Небесный купол бледнеет, блеск его смягчается (эту неделю бригада работает во второй смене). Солнце уходит, на прощанье ненадолго разлив вдоль горизонта огненные, сказочные реки. Над угасшими реками виснет звезда, а поодаль проступает тонкий, почти прозрачный месяц, он не светит, он совсем как осколок стекла в бледном небе. Делается холодно, надо надевать куртки. Постепенно все кругом становится одного серебристо-пепельного цвета – небо и земля; тогда сразу, заставив рабочих зажмуриться на миг, вспыхивают над постройкой тысячеваттные лампы. Работа заканчивается при электрическом свете. И начинает казаться, что вокруг постройки ночь, и месяц делает эту ночь еще черней…
К концу смены за строителями приходят автобусы, но некоторые ребята не хотят ехать и идут в город пешком. По мере того как они удаляются от освещенной постройки по темной трассе, ночь светлеет, месяц выступает ярче, становятся видны рельсы, проложенные вдоль трассы, и колебание травинок под ветерком. Большой, в точках огней, плотной массой лежит в отдалении город, и над ним светлая дымка. Саша идет, разговаривает с товарищами, смеется, как и они, неумело отражает лукавые Клавины шутки, но ему неспокойно от месяца, от тихого движения трав, от чего-то, что он не может назвать и объяснить. Должно быть, было бы хорошо, если бы кто-то ждал его сейчас, обрадовался его приходу, вышел навстречу… Чтобы из этой вздыхающей, прозрачной темноты протянулись руки… Но, может быть, это что-то другое, потому что когда Клава берет его под руку, то ему только стыдно перед ребятами, а больше ничего…
– Если дело пойдет такими темпами, – говорит серьезный Женька, – то года через два на этом месте будет новый и очень даже приличный городок.
Ночная птица пролетела между землей и месяцем, редко взмахивая крыльями; по траве проскользила ее тень.
– А миллионы лет назад, – продолжает Женька, – здесь ходили мамонты.
– Кто? – спрашивает Саша, очнувшись от своих мыслей.
– Мамонты, – с почтением повторяет Клава.
– А месяц был тот же самый, – продолжает Женька, – и звезды в основном те же самые.
– Ну, это что за звезды, не на что глядеть! – говорит Валентин. – Вот в Ашхабаде – я понимаю. Ух, ребята, какие звезды в Ашхабаде!.. Поехали, Клава, в Ашхабад?
– Я с бригадиром поеду, если пригласит, – говорит Клава, заглядывая Саше в лицо. – С бригадиром я хоть на край света, он солидный человек…
А вокруг вздыхает, томится и улыбается ребятам весенняя ночь. И из ночи плывет навстречу громада-город в точках огней.
Глава седьмая
ЮЛЬКИН МАЙ
Письмоносец принес Юльке письмо. Называя ее по имени-отчеству – Юлия Леонидовна, дирекция, профком и комитет комсомола стоматологического института приглашали Юльку на студенческий вечер. К письму был приложен печатный листок с правилами приема в институт. Юлька прочитала и улыбнулась. Вчера такое же письмо получила Тамара Савченко. Очевидно, у стоматологического неважные перспективы с набором, вот они и взяли в гороно списки хороших учеников, кончающих школу в этом году, и пишут всем подряд на машинке под копирку (только «Юлия Леонидовна» вписано чернилами) – вербуют абитуриентов. Можно сходить с Тамарой на вечер, наверно будет весело. Но стоматологами они не хотят быть, зубы их не привлекают. Будущее продумано, товарщи дирекция и профком. Юлька поступит в учительский институт. А Тамара уезжает в Москву поступать в университет.

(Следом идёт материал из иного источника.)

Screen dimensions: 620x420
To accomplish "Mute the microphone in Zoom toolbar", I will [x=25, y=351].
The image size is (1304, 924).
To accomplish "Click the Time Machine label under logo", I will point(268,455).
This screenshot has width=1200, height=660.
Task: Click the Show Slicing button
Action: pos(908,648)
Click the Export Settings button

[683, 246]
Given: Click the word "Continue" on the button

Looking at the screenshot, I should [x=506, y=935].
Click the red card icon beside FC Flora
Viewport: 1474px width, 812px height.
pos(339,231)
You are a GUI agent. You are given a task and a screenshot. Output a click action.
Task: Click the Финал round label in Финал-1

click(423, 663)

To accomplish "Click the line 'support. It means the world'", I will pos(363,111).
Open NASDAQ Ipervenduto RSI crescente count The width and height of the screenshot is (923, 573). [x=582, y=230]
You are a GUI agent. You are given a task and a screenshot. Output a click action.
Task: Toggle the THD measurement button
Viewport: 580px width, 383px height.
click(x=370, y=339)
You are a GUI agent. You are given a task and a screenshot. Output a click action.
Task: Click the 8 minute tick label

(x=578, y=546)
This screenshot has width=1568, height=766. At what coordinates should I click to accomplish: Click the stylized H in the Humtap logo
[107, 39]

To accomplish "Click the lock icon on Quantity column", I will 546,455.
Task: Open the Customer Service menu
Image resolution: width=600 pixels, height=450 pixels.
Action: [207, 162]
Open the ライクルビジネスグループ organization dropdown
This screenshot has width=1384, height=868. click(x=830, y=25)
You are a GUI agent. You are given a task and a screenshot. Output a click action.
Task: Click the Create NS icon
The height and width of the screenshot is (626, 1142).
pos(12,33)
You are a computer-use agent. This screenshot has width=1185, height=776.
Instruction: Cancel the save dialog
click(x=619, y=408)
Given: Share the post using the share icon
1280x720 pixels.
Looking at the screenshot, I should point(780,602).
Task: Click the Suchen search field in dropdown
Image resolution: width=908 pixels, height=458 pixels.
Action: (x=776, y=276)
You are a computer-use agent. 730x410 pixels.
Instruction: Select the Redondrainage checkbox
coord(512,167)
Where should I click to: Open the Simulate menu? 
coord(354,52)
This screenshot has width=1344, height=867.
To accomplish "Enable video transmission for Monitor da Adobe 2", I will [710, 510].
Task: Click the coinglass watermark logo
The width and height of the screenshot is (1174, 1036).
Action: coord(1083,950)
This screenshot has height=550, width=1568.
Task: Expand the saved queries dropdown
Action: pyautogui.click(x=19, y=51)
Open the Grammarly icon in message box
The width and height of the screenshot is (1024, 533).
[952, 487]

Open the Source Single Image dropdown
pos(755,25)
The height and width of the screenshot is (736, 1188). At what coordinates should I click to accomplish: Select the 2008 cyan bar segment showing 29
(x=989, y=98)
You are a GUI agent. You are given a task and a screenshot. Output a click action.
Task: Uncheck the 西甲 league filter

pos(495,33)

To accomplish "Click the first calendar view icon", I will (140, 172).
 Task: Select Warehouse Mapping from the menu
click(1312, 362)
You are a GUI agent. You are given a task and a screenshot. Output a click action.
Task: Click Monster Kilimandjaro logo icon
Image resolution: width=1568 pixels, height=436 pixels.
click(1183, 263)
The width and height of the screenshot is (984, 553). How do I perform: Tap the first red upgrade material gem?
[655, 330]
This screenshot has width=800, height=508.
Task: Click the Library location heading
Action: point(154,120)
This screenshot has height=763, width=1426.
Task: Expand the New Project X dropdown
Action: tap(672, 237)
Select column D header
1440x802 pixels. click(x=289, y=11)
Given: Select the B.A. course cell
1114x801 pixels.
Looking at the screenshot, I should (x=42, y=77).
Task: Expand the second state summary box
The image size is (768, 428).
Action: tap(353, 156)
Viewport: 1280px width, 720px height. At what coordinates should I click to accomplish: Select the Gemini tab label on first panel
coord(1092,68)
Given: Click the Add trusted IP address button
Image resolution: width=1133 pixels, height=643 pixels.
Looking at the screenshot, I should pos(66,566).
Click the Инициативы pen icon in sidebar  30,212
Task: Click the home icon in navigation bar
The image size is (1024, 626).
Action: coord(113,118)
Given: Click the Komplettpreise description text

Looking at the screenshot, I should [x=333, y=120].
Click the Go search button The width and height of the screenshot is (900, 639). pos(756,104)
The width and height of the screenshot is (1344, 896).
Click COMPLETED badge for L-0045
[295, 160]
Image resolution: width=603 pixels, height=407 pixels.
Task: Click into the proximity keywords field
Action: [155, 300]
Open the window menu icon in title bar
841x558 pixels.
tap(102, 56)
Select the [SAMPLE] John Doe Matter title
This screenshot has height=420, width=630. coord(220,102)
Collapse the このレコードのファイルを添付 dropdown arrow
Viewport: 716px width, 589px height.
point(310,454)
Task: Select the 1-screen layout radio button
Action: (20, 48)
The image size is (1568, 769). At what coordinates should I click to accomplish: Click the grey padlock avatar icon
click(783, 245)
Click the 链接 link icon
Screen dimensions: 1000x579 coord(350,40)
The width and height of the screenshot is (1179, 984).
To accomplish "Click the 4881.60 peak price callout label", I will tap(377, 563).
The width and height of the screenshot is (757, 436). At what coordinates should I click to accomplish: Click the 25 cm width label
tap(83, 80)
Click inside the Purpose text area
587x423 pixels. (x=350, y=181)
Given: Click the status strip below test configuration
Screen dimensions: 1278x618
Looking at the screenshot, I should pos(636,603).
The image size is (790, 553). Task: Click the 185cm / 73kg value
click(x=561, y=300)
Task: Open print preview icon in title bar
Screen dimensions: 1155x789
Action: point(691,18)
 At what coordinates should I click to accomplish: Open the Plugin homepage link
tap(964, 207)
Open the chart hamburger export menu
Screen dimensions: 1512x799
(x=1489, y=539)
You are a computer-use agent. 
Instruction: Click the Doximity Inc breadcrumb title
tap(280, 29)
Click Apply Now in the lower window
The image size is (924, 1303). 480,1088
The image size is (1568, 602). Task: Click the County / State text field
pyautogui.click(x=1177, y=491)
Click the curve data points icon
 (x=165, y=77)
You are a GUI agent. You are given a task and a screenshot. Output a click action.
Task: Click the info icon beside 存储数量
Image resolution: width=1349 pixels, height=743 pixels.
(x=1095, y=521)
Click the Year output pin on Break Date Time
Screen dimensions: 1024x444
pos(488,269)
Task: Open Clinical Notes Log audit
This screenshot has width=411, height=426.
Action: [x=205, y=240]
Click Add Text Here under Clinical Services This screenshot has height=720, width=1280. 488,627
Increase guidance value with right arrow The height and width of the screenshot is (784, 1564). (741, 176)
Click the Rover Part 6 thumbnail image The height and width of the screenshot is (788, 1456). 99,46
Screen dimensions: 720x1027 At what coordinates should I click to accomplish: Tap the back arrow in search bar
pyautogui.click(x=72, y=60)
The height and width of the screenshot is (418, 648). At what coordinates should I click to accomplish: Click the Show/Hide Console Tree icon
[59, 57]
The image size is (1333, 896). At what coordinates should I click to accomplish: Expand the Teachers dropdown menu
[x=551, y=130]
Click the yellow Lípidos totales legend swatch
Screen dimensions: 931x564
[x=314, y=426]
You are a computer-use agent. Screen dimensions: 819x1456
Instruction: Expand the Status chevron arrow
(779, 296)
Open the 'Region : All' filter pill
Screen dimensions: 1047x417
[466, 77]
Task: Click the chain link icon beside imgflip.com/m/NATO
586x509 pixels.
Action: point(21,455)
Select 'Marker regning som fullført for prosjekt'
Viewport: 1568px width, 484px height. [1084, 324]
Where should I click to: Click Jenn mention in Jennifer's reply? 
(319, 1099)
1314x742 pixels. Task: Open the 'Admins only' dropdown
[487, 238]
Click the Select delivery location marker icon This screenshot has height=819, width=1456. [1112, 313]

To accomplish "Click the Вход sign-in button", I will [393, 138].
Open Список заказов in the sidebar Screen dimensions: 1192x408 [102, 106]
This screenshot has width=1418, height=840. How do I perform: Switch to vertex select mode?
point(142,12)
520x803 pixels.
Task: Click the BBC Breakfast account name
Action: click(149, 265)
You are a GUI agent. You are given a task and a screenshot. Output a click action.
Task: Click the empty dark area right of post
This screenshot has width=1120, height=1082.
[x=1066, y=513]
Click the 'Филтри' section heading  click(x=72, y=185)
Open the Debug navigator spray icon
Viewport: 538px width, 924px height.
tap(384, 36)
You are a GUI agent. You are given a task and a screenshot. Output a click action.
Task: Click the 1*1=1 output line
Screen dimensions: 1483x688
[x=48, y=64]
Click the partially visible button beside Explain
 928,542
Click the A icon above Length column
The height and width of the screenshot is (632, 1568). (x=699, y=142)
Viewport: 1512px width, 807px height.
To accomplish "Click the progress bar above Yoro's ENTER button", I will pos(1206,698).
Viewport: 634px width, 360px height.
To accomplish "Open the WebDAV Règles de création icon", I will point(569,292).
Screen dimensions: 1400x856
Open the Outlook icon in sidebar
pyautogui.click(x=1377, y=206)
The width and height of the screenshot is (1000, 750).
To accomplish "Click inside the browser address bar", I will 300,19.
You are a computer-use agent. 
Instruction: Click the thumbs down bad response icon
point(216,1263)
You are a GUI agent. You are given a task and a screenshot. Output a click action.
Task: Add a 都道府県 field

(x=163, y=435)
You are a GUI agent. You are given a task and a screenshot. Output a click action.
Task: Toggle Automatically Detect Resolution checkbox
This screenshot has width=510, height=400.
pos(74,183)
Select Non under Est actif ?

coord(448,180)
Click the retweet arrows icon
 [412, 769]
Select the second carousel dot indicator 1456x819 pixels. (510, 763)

Тамара получит золотую, если не сорвется. На экзаменах бывают неожиданности. В прошлом году Ася Беляева, гордость школы, перезанималась перед экзаменом по литературе, не спала три ночи, питалась черным кофе и расстроила себе нервную систему; а когда узнала, что на экзамене будет присутствовать заместитель министра просвещения, то развинтилась окончательно. На билетные вопросы ответила прекрасно, а потом заместитель министра попросил ее прочесть какое-нибудь стихотворение Пушкина, и она от паники вдруг забыла все стихи. В голову лезли почему-то строчки «И над вершинами Кавказа изгнанник рая пролетал», но она соображала, что это написал не Пушкин (а кто – не помнила) и читать это не надо. Наконец, изо всех сил напрягши память, вспомнила пушкинское стихотворение «Я вас любил, любовь еще, быть может»; стала читать и, к ужасу своему, услышала, что не читает, а поет на мотив романса, и голос у нее дрожит, а девочки помертвели. Ну, тут экзаменаторы ее остановили, Конкордия Власьевна отвела ее в медпункт, дали ей валерьянки и с провожатыми отправили домой, и медаль она, конечно, получила, потому что все поняли, что она не нарочно.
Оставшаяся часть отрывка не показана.